Problem description =
Rewrite the entries below, changing "Continue" to "Proceed" and keeping everything else the same.

Entries shown =
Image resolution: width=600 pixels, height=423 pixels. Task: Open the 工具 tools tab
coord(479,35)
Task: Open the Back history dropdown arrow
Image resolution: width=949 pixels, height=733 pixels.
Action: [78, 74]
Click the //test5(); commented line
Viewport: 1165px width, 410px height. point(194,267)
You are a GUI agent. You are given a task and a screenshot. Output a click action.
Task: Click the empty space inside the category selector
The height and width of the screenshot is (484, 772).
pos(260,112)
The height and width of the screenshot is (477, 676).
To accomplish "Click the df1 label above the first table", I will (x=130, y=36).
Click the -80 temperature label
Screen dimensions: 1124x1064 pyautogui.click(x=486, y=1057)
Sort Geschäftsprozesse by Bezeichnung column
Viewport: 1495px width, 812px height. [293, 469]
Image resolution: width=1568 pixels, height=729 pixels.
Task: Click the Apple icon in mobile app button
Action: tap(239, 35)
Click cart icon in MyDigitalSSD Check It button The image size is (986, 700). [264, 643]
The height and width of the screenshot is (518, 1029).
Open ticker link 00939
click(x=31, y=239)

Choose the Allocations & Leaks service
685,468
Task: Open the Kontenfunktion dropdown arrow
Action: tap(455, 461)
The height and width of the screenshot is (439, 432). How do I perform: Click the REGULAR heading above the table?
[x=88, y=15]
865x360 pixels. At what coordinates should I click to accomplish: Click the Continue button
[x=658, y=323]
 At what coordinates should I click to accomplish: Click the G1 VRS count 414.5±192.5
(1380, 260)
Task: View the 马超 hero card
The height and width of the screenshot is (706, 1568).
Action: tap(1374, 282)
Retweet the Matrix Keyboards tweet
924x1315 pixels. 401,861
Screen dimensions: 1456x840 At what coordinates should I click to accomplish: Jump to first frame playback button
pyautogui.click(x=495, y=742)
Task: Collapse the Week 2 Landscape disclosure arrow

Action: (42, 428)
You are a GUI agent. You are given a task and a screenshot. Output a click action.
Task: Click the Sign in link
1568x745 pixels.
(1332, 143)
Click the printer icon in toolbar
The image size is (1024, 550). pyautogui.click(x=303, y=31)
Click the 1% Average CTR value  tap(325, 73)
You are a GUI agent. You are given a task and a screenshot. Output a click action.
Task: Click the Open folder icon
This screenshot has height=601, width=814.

Expected answer =
Image resolution: width=600 pixels, height=423 pixels. Task: Open the 工具 tools tab
coord(479,35)
Task: Open the Back history dropdown arrow
Image resolution: width=949 pixels, height=733 pixels.
Action: [78, 74]
Click the //test5(); commented line
Viewport: 1165px width, 410px height. point(194,267)
You are a GUI agent. You are given a task and a screenshot. Output a click action.
Task: Click the empty space inside the category selector
The height and width of the screenshot is (484, 772).
pos(260,112)
The height and width of the screenshot is (477, 676).
To accomplish "Click the df1 label above the first table", I will (x=130, y=36).
Click the -80 temperature label
Screen dimensions: 1124x1064 pyautogui.click(x=486, y=1057)
Sort Geschäftsprozesse by Bezeichnung column
Viewport: 1495px width, 812px height. [293, 469]
Image resolution: width=1568 pixels, height=729 pixels.
Task: Click the Apple icon in mobile app button
Action: tap(239, 35)
Click cart icon in MyDigitalSSD Check It button The image size is (986, 700). [264, 643]
The height and width of the screenshot is (518, 1029).
Open ticker link 00939
click(x=31, y=239)

Choose the Allocations & Leaks service
685,468
Task: Open the Kontenfunktion dropdown arrow
Action: tap(455, 461)
The height and width of the screenshot is (439, 432). How do I perform: Click the REGULAR heading above the table?
[x=88, y=15]
865x360 pixels. At what coordinates should I click to accomplish: Click the Proceed button
[x=658, y=323]
 At what coordinates should I click to accomplish: Click the G1 VRS count 414.5±192.5
(1380, 260)
Task: View the 马超 hero card
The height and width of the screenshot is (706, 1568).
Action: tap(1374, 282)
Retweet the Matrix Keyboards tweet
924x1315 pixels. 401,861
Screen dimensions: 1456x840 At what coordinates should I click to accomplish: Jump to first frame playback button
pyautogui.click(x=495, y=742)
Task: Collapse the Week 2 Landscape disclosure arrow

Action: (42, 428)
You are a GUI agent. You are given a task and a screenshot. Output a click action.
Task: Click the Sign in link
1568x745 pixels.
(1332, 143)
Click the printer icon in toolbar
The image size is (1024, 550). pyautogui.click(x=303, y=31)
Click the 1% Average CTR value  tap(325, 73)
You are a GUI agent. You are given a task and a screenshot. Output a click action.
Task: Click the Open folder icon
This screenshot has height=601, width=814.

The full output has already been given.